Las hermanas nunca son como te las imaginas. Aparecen a tu lado de improviso y está mandado que las tienes que querer hasta la muerte. Aunque seáis como la noche y el día.
Eso éramos mi hermana segunda y yo. (Esto no se refiere a mis otras hermanas, sino sólo a ella, a la segunda). Ella, perfecta para todo el mundo, yo “rara y difícil”. De pequeñas, mis juguetes siempre en los altillos del armario, ella jugando con los suyos con cara de suficiencia. Trataba de ser igual que mi madre por todos los medios, y a mi madre le encantaba. Siempre la ponía de ejemplo ante las visitas.

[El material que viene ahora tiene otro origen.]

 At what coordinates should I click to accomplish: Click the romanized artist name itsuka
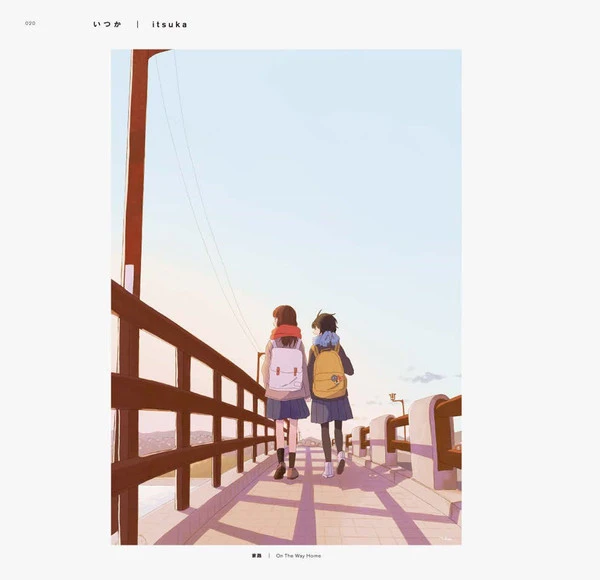coord(170,24)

Como dormíamos juntas, nos hemos pegado muchas veces, con rabia y sin arrepentimiento. Y la situación empeoró cuando fuimos creciendo. Ella empezó pronto a salir con chicos, yo tardé más porque era la fea de la familia, o eso me habían dicho. Pero me casé a los veinte con un chico de su pandilla, embarazada. Ese matrimonio pronto fue un desastre y nos separamos con tres niños. Mi hermana, sin preguntar ni avisar, se presentaba en mi casa con bolsas del supermercado, me daba dinero sin habérselo pedido, pagaba mis facturas sin avisarme. Me humillaba. Me humillaba. Cuando conseguí trabajo, tuvimos una bronca monumental, le dije que se abstuviera de jugar al hada madrina. Estuvimos distanciadas mucho tiempo.
La vida es ancha y ajena, y ella tuvo un cáncer muy duro. Quería morirse en
casa y yo la saqué del hospital, la llevé a su casa y la cuidé hasta que murió
entre mis brazos. Aún la veo, a veces, por la calle, como a mi padre. Mi querida, queridísima hermana.